I'm looking for a way to element-wise multiply two 2d arrays of shape (a, b) and (b, c), respectively. Over the 'b' axis, which the two arrays have in common.
For instance, an example of what I'd like to broadcast (vectorize) is:
import numpy as np # some dummy data
A = np.empty((2, 3))
B = np.empty((3, 4))# naive implementation
C = np.vstack(np.kron(A[:, i], B[i, :]) for i in [0, 1, 2])# this should give (3, 2, 4)
C.shape
Does anyone know what to do here? Is there a better way?
With different test cases:
In [56]: A=np.arange(6).reshape((2,3))
In [57]: B=np.arange(12).reshape((3,4))
In [58]: np.vstack([np.kron(A[:,i],B[i,:]) for i in range(3)])
Out[58]:
array([[ 0, 0, 0, 0, 0, 3, 6, 9],[ 4, 5, 6, 7, 16, 20, 24, 28],[16, 18, 20, 22, 40, 45, 50, 55]])
A first try with `einsum, preserving all 3 axes (no summing)
In [60]: np.einsum('ij,jk->ijk',A,B)
Out[60]:
array([[[ 0, 0, 0, 0],[ 4, 5, 6, 7],[16, 18, 20, 22]],[[ 0, 3, 6, 9],[16, 20, 24, 28],[40, 45, 50, 55]]])
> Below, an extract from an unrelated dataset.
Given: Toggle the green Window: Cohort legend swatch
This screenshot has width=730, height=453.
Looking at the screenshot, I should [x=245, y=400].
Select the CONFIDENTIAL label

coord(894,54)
Same numbers, but in a different shape.
I can reorder axes on output, to make a 2x4x3, which can be reshaped to 8,3 and transposed.
In [64]: np.einsum('ij,jk->ikj',A,B).reshape(8,3).T
Out[64]:
array([[ 0, 0, 0, 0, 0, 3, 6, 9],[ 4, 5, 6, 7, 16, 20, 24, 28],[16, 18, 20, 22, 40, 45, 50, 55]])
So with another iteration I can get rid of the transpose
In [68]: np.einsum('ij,jk->jik',A,B).reshape(3,8)
Out[68]:
array([[ 0, 0, 0, 0, 0, 3, 6, 9],[ 4, 5, 6, 7, 16, 20, 24, 28],[16, 18, 20, 22, 40, 45, 50, 55]])
I should have gotten there right away. A
is (2,3), B
is (3,4), and I want (3,2,4) reshaped to (3,8). i=2, j=3, k=4 => jik.
So another way of describing the problem,
a_ij * b_jk = c_jik
And since I'm not making use of the sum
part of the einsum
, regular broadcasted multiplication will also work, with one or more transposes.